Der Satz «Die Bundesratssitzung findet in X Tagen statt, erst dann kann ein Entscheid gefällt werden» muss bis auf weiteres aus dem Diskurs der Schweizer Behörden verschwinden. Gestern, obwohl es die reguläre Freitagssitzung war, hatte man zum ersten Mal das Gefühl, wir hätten diesen Punkt erreicht. Erstaunlich war bisher auch, wie wenig der Bundesrat sich sehen und hören liess. «Sitzt eigentlich ein Pilot im Cockpit?», so musste man sich diese Woche immer wieder fragen. Der Viererauftritt von gestern stellt auch in dieser Hinsicht einen wohltuenden Wechsel dar. Der Bundesrat muss in den kommenden Tagen und Wochen kommunikativ präsent bleiben – auch ausserhalb der Sitzungsrhythmen.
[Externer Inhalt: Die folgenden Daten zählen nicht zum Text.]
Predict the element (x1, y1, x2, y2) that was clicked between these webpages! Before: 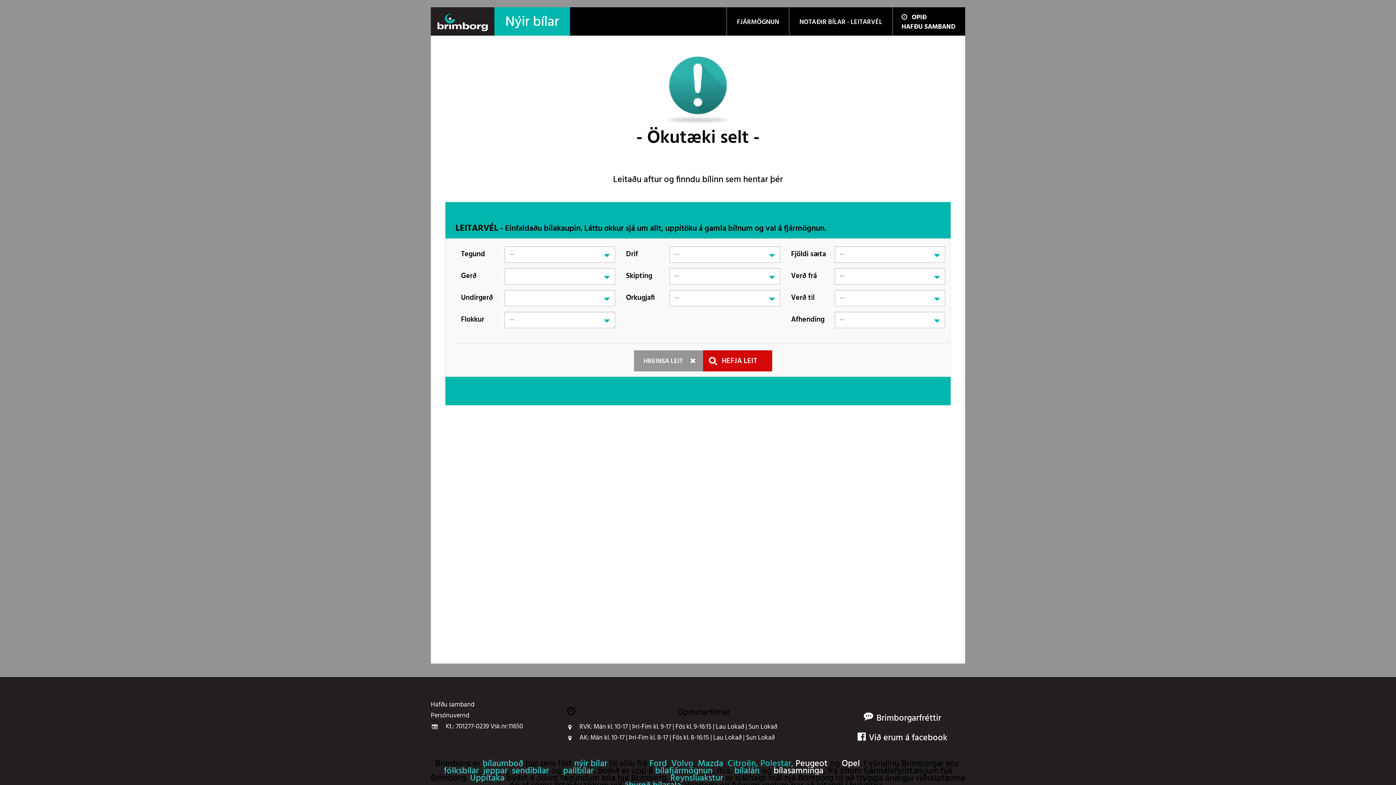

Auch andere europäische Regierungen bekunden ihre Schwierigkeiten, mit der Jahrhundert-Herausforderung umzugehen. Alle befinden sich in einem Lernprozess. Man hat den Eindruck, als habe die Berner Reaktion drei Phasen durchlaufen: Eine erste Periode Ende Februar, in der die Schweiz mit dem Verbot von Veranstaltungen über 1000 Teilnehmern und der Ausrufung der besonderen Lage im Vergleich zu anderen Ländern proaktiv und entschlossen erschien. Man ging voran mit einem «Swiss Finish». Dann eine Periode des Quasi-Stillhaltens und des föderalistischen Kompetenzen-Wirrwarrs, die dazu führte, dass rund um die Schweiz Schulen und Universitäten geschlossen wurden, extensive Veranstaltungsverbote erlassen worden sind, die Schlagbäume runtergingen – und bei uns herzlich wenig geschah. Und erst gestern, angesichts einer sich dramatisch zuspitzenden Zwangslage, zeigte sich der geschlossene Wille zu entschiedenem Handeln.
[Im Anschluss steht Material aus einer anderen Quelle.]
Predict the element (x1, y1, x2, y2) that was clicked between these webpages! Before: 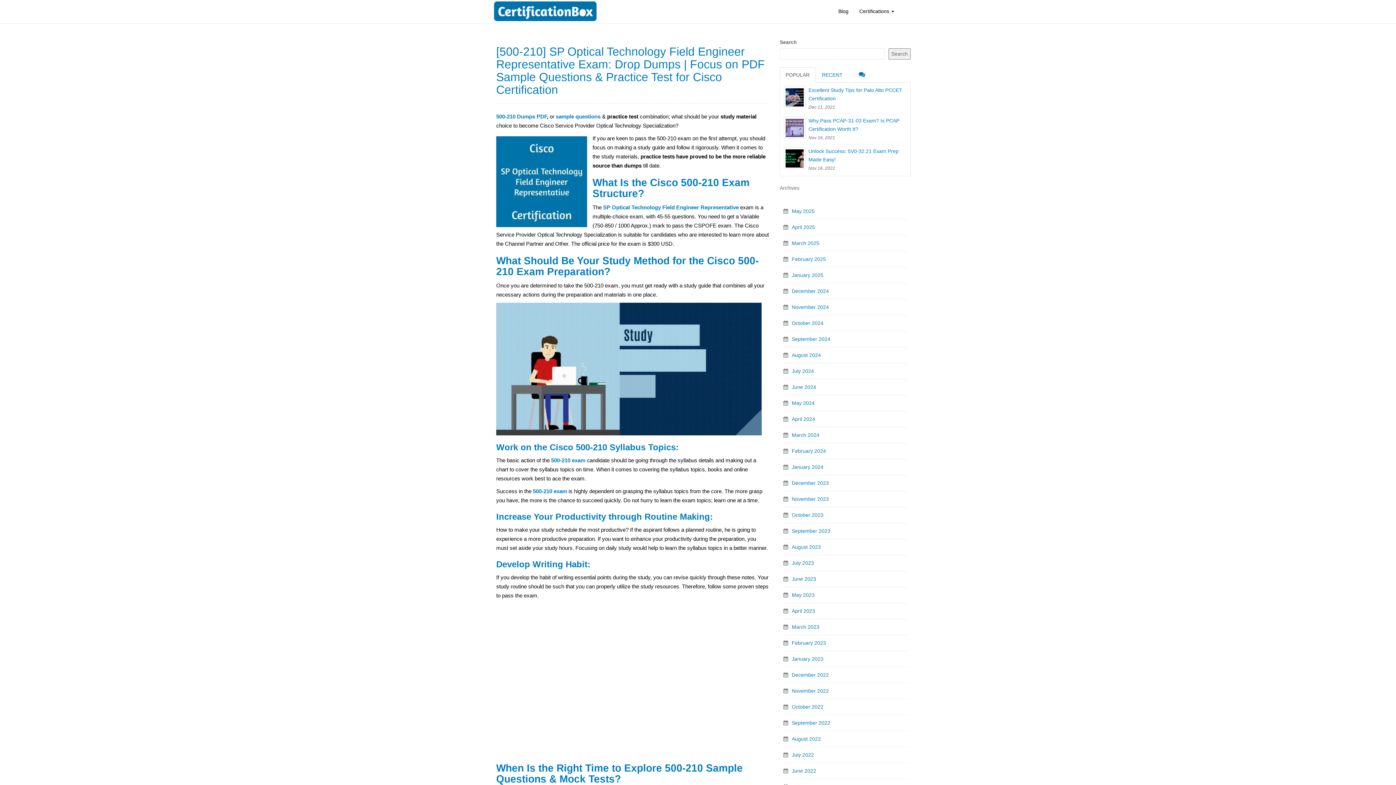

Man hätte sich natürlich wünschen können, dass schneller und entschiedener agiert wird, dass die Entscheide mehr von den Prognosen epidemiologischer Experten und weniger von politischen Rücksichten und föderalem Kantönligeist bestimmt werden.
Aber der eigentliche Test für das Schweizer Regierungssystem steht jetzt erst an: Wird das Bottom-up-System, das weiter gewährleistete Mitspracherecht der Kantone, das bedächtige Herauffahren der Massnahmen dazu führen, dass der Kampf gegen die Epidemie von allen mitgetragen wird? Von allen Staatsebenen, von allen Institutionen, von allen Betrieben und von allen Bewohnern des Landes?
Wenn das gewährleistet ist, könnte sich das helvetische Zaudern als Kraft erweisen. Nur wenn sie von allen getragen werden, können die Massnahmen auch wirksam werden. Es hängt an uns allen. Dass sie nicht wirksam werden, ist keine Option.